Alt-Pungelscheid wieder auf der Tagesordnung

Mit der Darstellung von Kindern in Blutlachen setzen sich Anlieger in Alt-Pungelscheid für Verkehrsberuhigung ein.

WERDOHL ▪ Die von Anwohnern aus Alt-Pungelscheid gewünschte Verkehrsberuhigung wird jetzt doch öffentlich im Ausschuss für Umwelt und Stadtentwicklung am 25. Mai behandelt.
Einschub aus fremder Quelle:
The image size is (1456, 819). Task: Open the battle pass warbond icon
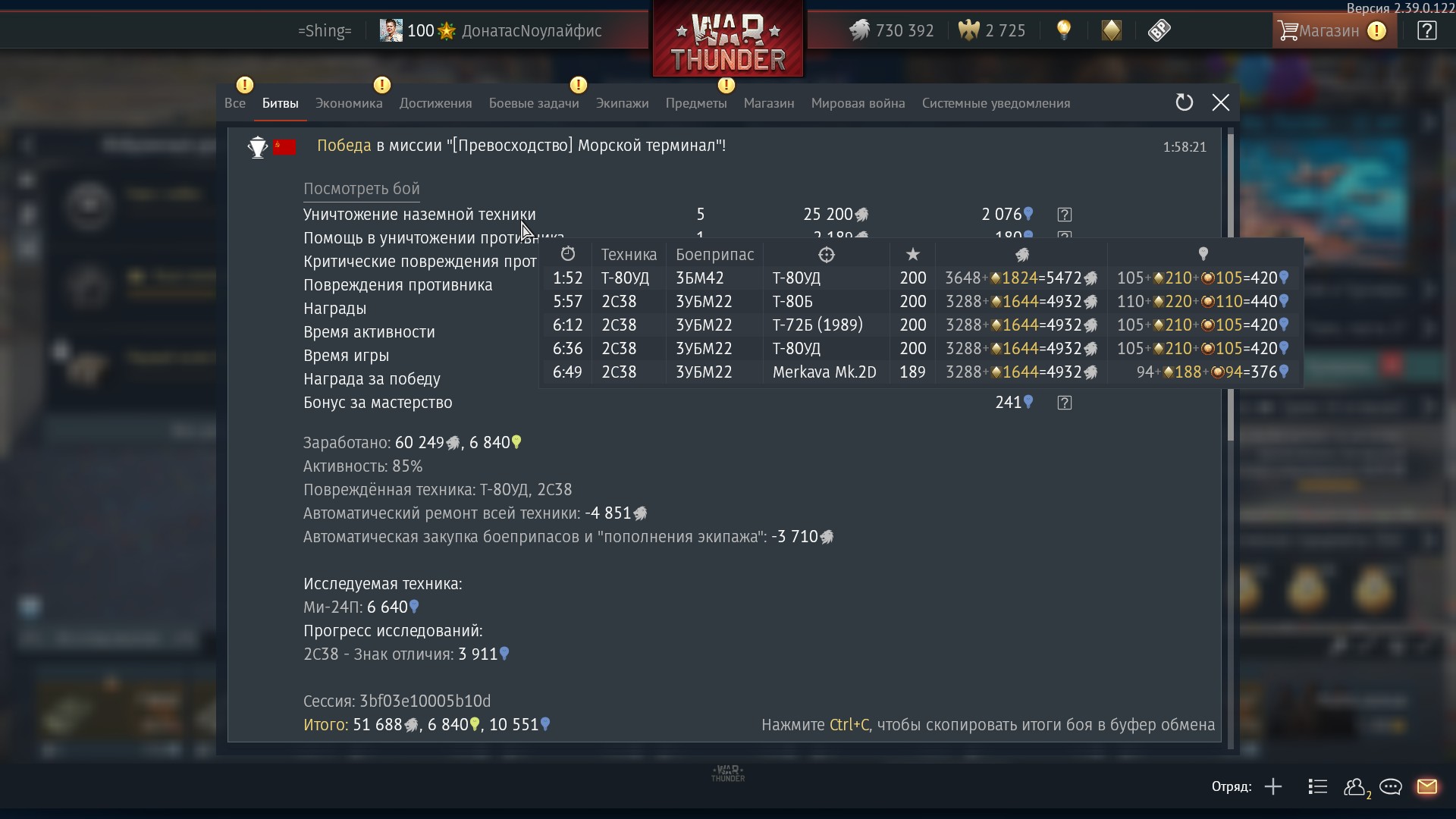tap(1112, 30)
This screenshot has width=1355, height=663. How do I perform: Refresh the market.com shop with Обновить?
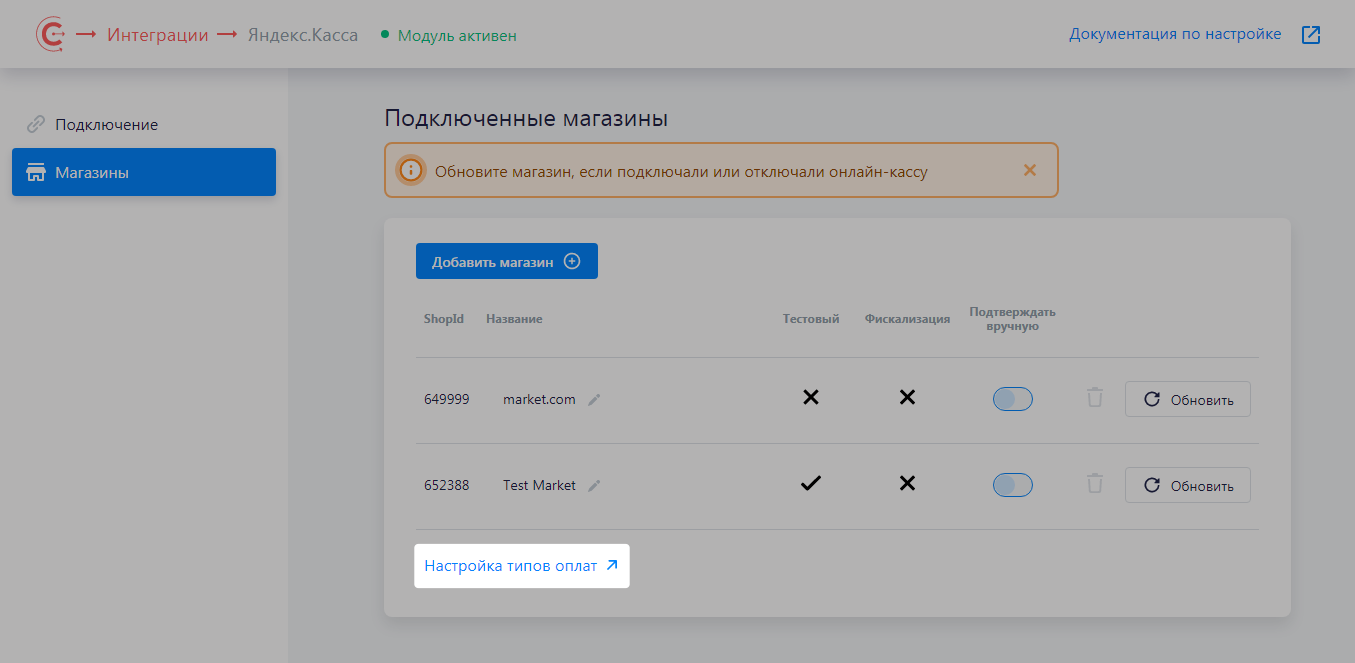point(1187,399)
Ohne dass ein konkreter Antrag vorliegt, hat Fachbereichsleiter Bernd Mitschke das Thema auf die Tagesordnung gesetzt. Wie bereits berichtet, fordert speziell ein Ehepaar aus Alt-Pungelscheid eine Verkehrsberuhigung, die über die bereits eingerichtete Geschwindigkeitsbegrenzung hinausgeht. Das Ehepaar hatte, so teilt es Mitschke mit, sogar die Finanzierung von Bodenschwellern angeboten. Da allerdings kein konkreter Antrag vorliege, in dem das allgemeine Interesse der Anwohner begründet sei, habe über die Sache auch nicht entschieden werden können. Mitschke: „Von Seiten der Verwaltung sollte auf einen entsprechenden Antrag mit aktueller Unterschriftenliste gewartet werden.“ Da aber der Ruf nach verkehrsberuhigenden Maßnahmen mittlerweile öffentlich diskutiert wird, hat Mitschke diesem Druck nachgegeben: „Politik und Verwaltung sollten sich der Sache erneut annehmen und eine sachliche Entscheidung treffen.“

Um die Situation zu veranschaulichen, hat Mitschke Daten von Geschwindigkeitsmessungen dargelegt, die im Sommer und Herbst 2009 ermittelt wurden. Mitschke schlussfolgert aus den Zahlen eine „sehr geringe Fahrzeugbelastung“ mit gefahrenen Geschwindigkeiten im „akzeptablen Rahmen“. Auch die fehlenden Gehwege in Alt-Pungelscheid seien kein Indiz dafür, dass die Durchgangsstraße „gefährlich“ sei.